### [Record set]
════════════════════
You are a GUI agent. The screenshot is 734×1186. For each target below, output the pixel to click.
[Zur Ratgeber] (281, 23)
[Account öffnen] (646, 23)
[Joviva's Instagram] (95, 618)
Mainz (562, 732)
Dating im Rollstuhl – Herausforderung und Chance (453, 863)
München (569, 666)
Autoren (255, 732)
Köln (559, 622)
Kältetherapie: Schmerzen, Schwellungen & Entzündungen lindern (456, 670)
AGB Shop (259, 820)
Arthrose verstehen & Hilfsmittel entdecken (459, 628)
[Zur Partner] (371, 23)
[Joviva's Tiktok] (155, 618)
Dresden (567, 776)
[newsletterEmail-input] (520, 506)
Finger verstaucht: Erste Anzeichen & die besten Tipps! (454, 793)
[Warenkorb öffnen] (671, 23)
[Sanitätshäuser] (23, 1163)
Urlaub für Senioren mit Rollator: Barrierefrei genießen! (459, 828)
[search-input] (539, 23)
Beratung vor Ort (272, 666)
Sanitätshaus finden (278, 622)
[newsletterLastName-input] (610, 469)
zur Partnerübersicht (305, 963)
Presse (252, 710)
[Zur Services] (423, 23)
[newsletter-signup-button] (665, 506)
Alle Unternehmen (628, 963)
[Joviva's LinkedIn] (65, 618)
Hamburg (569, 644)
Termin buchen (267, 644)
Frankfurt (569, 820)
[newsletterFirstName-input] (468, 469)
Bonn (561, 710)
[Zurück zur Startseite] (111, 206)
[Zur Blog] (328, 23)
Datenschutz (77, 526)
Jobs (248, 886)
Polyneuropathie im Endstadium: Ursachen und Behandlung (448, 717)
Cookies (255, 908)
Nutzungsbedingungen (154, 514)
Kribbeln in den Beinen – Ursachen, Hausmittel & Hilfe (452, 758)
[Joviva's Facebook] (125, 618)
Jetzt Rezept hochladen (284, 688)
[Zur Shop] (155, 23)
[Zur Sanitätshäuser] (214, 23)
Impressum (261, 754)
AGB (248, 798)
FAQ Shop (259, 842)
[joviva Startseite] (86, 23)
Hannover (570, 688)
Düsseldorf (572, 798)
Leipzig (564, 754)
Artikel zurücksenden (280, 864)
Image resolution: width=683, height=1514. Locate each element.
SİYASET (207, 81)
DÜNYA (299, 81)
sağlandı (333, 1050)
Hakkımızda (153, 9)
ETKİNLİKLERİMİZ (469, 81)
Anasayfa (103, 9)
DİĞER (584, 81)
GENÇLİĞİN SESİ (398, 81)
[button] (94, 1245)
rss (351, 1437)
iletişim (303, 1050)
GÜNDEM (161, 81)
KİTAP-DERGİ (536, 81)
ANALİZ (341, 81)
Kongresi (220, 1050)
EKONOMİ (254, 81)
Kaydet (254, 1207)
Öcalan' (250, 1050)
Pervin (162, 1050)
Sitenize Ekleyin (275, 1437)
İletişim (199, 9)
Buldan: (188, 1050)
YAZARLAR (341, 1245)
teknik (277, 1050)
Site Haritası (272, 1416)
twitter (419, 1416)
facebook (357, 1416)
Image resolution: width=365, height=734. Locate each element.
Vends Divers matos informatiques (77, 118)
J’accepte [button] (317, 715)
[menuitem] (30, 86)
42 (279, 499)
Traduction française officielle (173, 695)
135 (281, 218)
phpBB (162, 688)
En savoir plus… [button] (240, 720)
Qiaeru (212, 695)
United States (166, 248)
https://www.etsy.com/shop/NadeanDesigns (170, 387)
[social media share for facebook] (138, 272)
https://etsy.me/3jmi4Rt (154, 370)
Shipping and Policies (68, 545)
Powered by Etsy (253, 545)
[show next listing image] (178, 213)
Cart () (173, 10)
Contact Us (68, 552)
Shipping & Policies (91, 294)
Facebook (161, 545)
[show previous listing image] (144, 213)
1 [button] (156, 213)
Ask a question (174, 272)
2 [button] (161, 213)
════════════════════
Scale the click coordinates in the rows from the line with "Hannover (570, 688)" up to and including the line with "iletişim (303, 1050)": write those lines out again, requests included, with each coordinate multiplied by 0.4 and rounded to a whole number, halves rounding up.

### [The output]
Hannover (228, 275)
Düsseldorf (229, 319)
Leipzig (226, 302)
Artikel zurücksenden (112, 346)
Image resolution: width=683, height=1514. Locate each element.
SİYASET (83, 32)
DÜNYA (120, 32)
sağlandı (133, 420)
Hakkımızda (61, 4)
ETKİNLİKLERİMİZ (188, 32)
Anasayfa (41, 4)
DİĞER (234, 32)
GENÇLİĞİN SESİ (159, 32)
[button] (38, 498)
rss (140, 575)
iletişim (121, 420)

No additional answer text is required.